> _Exercise details_: Render the listing below as a numbered list, starting at the line containing "Click the Ruimtelijk" and running down to the line containing "pyautogui.click(x=244, y=17)", with both of those lines included and blank lines omitted.

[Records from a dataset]
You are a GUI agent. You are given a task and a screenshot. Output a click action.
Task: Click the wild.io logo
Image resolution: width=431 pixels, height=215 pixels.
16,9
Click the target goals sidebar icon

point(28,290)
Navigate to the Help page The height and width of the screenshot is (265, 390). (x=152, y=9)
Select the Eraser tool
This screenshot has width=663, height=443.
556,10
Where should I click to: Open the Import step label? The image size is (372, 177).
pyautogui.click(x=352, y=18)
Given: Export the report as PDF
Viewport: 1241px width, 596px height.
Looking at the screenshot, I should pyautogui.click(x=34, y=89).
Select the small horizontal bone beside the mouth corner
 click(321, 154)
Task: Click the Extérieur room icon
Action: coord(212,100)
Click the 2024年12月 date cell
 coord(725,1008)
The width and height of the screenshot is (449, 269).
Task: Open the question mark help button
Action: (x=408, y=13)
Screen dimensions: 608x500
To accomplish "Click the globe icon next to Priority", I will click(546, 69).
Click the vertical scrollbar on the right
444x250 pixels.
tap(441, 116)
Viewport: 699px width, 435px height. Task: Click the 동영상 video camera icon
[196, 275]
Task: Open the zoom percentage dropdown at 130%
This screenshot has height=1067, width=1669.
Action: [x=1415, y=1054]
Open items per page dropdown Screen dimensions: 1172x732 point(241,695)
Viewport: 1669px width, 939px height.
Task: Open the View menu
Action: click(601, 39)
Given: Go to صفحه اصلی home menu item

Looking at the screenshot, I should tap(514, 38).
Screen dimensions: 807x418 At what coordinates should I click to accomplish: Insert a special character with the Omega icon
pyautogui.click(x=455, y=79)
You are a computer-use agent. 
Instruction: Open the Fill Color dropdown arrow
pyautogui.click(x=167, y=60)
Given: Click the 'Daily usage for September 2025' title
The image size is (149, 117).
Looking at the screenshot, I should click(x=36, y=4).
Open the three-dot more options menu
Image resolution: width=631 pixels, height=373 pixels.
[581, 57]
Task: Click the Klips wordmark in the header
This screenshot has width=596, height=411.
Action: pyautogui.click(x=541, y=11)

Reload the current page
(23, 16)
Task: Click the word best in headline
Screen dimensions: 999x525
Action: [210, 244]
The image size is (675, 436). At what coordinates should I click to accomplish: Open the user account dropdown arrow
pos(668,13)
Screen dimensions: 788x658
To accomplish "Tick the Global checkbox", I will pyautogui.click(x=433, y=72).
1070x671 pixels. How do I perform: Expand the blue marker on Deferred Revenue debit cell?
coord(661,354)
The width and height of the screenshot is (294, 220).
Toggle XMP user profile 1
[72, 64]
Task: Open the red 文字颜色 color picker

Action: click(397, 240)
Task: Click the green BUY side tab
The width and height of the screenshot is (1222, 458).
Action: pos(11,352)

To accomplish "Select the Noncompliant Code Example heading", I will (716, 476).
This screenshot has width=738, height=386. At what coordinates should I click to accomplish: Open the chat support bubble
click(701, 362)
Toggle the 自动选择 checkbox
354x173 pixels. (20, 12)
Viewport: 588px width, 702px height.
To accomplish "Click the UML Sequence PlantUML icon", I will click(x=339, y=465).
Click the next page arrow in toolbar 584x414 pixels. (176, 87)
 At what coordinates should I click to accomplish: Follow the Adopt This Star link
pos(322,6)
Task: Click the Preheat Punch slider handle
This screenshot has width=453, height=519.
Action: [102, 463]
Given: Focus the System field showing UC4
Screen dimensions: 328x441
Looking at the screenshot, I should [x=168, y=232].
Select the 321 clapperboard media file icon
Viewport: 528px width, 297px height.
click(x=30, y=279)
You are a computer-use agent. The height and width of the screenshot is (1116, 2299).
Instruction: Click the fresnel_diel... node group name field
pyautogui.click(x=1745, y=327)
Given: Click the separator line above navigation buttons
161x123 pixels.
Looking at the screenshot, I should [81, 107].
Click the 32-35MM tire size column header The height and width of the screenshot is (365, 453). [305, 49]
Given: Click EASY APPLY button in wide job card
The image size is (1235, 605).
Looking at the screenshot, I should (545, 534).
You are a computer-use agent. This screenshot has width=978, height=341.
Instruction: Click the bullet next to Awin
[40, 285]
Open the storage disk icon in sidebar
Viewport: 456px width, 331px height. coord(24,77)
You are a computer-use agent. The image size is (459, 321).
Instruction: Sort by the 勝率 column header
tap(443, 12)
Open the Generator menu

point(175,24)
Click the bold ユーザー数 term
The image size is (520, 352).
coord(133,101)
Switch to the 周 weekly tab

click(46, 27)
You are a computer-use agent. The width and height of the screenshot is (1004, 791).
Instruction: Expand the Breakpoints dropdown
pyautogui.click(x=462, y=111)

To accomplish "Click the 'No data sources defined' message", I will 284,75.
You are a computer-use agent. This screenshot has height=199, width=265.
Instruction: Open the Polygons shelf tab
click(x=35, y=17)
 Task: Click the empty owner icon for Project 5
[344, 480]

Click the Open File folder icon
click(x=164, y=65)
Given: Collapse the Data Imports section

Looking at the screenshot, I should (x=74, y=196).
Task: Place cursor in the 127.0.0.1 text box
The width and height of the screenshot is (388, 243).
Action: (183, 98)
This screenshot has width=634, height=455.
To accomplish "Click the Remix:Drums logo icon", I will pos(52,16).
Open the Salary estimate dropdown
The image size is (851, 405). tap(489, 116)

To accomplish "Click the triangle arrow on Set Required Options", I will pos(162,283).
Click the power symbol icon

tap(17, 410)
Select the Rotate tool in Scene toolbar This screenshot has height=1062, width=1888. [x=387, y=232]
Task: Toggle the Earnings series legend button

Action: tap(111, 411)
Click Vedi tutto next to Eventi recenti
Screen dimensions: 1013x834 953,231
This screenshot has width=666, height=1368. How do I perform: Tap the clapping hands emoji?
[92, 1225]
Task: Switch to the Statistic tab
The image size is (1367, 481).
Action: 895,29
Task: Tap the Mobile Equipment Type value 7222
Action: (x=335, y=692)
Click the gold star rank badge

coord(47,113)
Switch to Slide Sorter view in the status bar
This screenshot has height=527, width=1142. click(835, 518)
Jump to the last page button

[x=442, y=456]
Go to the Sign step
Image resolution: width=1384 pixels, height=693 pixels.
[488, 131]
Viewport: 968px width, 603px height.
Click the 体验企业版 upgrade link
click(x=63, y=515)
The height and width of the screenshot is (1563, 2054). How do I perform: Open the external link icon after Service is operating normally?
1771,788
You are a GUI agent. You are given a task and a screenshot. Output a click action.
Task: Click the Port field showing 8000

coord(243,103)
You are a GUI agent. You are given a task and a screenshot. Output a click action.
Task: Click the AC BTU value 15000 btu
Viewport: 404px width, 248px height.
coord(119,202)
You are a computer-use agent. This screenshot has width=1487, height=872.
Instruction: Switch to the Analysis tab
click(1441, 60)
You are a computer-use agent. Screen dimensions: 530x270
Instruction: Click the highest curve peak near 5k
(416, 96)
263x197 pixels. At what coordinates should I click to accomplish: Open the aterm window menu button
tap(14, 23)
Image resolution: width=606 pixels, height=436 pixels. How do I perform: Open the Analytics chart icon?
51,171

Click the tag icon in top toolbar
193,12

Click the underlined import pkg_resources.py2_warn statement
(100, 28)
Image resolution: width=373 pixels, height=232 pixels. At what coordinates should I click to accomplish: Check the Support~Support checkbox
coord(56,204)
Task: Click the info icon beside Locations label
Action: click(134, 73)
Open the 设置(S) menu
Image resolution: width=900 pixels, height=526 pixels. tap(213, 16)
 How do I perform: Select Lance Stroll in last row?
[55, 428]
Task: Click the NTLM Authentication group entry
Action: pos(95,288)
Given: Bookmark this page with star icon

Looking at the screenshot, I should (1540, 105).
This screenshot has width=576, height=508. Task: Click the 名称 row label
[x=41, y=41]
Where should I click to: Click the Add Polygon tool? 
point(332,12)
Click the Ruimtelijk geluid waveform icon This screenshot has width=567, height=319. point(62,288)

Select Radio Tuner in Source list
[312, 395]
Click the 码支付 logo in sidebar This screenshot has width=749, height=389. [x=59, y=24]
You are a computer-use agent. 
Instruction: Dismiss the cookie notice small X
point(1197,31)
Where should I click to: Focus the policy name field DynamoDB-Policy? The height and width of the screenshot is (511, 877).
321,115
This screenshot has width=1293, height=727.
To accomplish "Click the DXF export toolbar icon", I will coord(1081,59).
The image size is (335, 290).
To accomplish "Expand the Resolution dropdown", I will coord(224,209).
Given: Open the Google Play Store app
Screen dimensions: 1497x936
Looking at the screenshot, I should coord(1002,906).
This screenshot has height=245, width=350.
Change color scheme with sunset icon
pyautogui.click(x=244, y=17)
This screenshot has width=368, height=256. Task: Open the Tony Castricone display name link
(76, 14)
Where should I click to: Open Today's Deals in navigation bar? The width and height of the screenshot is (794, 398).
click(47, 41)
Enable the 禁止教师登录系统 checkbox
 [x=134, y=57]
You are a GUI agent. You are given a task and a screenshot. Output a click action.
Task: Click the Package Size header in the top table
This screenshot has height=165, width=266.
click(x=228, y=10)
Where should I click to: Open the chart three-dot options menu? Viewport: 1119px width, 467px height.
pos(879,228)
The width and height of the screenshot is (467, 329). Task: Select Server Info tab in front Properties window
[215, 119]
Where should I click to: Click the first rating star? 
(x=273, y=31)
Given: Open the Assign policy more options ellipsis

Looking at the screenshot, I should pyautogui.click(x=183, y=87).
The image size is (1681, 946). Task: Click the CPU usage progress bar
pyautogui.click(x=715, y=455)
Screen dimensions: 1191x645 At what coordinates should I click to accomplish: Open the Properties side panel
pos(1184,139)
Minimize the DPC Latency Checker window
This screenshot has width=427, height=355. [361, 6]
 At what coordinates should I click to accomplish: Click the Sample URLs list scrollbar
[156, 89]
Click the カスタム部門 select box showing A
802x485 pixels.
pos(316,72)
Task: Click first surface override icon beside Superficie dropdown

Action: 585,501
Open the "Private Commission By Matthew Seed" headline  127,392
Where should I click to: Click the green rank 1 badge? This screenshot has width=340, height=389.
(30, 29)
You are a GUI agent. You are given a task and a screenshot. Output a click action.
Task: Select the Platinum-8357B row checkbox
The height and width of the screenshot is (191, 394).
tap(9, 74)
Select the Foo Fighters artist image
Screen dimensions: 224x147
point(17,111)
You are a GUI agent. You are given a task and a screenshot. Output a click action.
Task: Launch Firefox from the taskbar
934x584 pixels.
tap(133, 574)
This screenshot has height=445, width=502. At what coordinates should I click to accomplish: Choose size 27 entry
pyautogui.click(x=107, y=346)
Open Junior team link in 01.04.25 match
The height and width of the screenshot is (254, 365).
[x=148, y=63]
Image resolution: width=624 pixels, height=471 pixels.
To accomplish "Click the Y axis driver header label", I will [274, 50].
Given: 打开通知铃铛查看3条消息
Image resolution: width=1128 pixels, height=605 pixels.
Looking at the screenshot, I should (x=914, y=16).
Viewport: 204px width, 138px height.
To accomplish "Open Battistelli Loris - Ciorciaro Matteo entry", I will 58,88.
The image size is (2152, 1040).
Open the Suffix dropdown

> _Full output_:
1. Click the Ruimtelijk geluid waveform icon This screenshot has width=567, height=319. point(62,288)
2. Select Radio Tuner in Source list
3. [312, 395]
4. Click the 码支付 logo in sidebar This screenshot has width=749, height=389. [x=59, y=24]
5. You are a computer-use agent. 
6. Instruction: Dismiss the cookie notice small X
7. point(1197,31)
8. Where should I click to: Focus the policy name field DynamoDB-Policy? The height and width of the screenshot is (511, 877).
9. 321,115
10. This screenshot has width=1293, height=727.
11. To accomplish "Click the DXF export toolbar icon", I will coord(1081,59).
12. The image size is (335, 290).
13. To accomplish "Expand the Resolution dropdown", I will coord(224,209).
14. Given: Open the Google Play Store app
15. Screen dimensions: 1497x936
16. Looking at the screenshot, I should coord(1002,906).
17. This screenshot has height=245, width=350.
18. Change color scheme with sunset icon
19. pyautogui.click(x=244, y=17)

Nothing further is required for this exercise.